Tuesday, November 14, 2000
Death row DNA tests OK'd
Prisoners get shot to prove innocence
By Debra Jasper
Columbus Enquirer Bureau
COLUMBUS Prosecutors Monday announced a program to help some of the 201 inmates on Ohio's death row prove their innocence.
Attorney General Betty Montgomery said she is implementing the Capital Justice Initiative to ensure inmates who have repeatedly claimed their innocence have a last opportunity to establish they are telling the truth.
Ms. Montgomery said she and the Ohio Prosecuting Attorneys Association developed the program because people need to have more confidence in the criminal justice system. She emphasized they do not think innocent people are on Ohio's death row.
The program sets up a process that allows eligible inmates to ask the state or a county prosecutor's office to conduct the DNA tests, which cost about $1,500 each.
In the past, inmates who wanted DNA testing had to work through their attorneys to petition a judge to allow the tests. The state sometimes opposed such petitions.
Hamilton County Prosecutor Mike Allen, who was at Ms. Montgomery's side on Monday when she revealed details about the program, said he backs such testing because it's important to insure that no one who is truly innocent be incarcerated.
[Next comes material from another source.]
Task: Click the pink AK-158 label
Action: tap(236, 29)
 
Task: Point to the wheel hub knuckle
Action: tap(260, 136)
Mr. Allen said Hamilton County is confident its prosecutors have done their jobs
well and only the guilty are on death row.
This protocol should bolster confidence in the criminal justice system, he said.
He added, however, If this helps free one individual wrongly convicted, it's worth it.
Hamilton County has sent 48 people to death row more than any other county in Ohio.
Ohio has executed one person in the past 19 years, in 1999, and that was because Wilford Berry demanded that all appeals cease. The other inmates are pursuing their appeals.
To be eligible for the state-paid DNA testing, an inmate must have maintained innocence and must have a case with credible and adequate biological evidence that could definitely result in exoneration or incrimination.
In addition, applicants must have a sufficient quantity and quality of DNA evidence available for testing. A result favorable to the applicant, by itself, must be able to exonerate the inmate.
If inmates meet those and other criteria, and the results turn out favorable, they can use the tests to establish grounds for a new court hearing.
Ms. Montgomery noted that many of the inmates on death row do not have cases involving DNA evidence and will not be eligible. Some were put on death row before DNA was even collected or used in 1986.
Others, however, had just rudi mentary DNA testing performed and might be eligible for new, more sophisticated tests, she said.
Officials said they had no idea how many eligible inmates would ask for the tests, but Mr. Allen said his office will lean toward granting such requests.
I don't care if it costs us $500 or $5,000, Mr. Allen said. It's the right thing to do.
Ms. Montgomery said conducting such tests is more risky for the inmate than the state because tests that confirm guilt can be used against an inmate during the appeals process.
We'd like to think the justice system knows that every person on death row is guilty, she said. Still, she said, It's more of a crapshoot, if you will, for the defendant.
Gregory Meyers, chief of the Ohio Public Defender Commission's death penalty division, called the DNA initiative a small but important step forward.
If the program works well with death row inmates, Ms. Montgomery said, it may be expanded to include inmates convicted of sexual assault or other crimes more likely to involve DNA evidence.
Clearly, where DNA works the most miracles is in sexual assault cases, she said.
DNA and CRIMINAL JUSTICE
The Capital Justice Initiative announced Monday by state prosecutors allows Ohio's death row inmates to apply to have their DNA compared with evidence used in the trials that resulted in their conviction.
DNA, deoxyribonucleic acid, are molecules that contain the unique signature of an individual. All cells in the body contain DNA; it does not change over the course of one's lifetime and no two people except identical twins have the same DNA.
DNA evidence has been used in the United States since 1986 and is accepted as evidence in every U.S. jurisdiction.
Identifying a suspect's DNA at a crime scene does not necessarily mean the person is guilty of a crime. It may be only one part of the evidence that ultimately implicates or exonerates a suspect.
Ohio's Bureau of Criminal Identification and Investigation opened its DNA lab in 1998 at a cost of $2.5 million. The program employs 14 scientists and uses DNA technology that yields exclusionary results as accurate as one in 29 quadrillion. In 1999 BCI ran more than 1,400 tests, at a cost of approximately $1,500 per test.
DNA testing is open to any of Ohio's death row inmates under the new program, but it's anticipated only a small number will meet the criteria.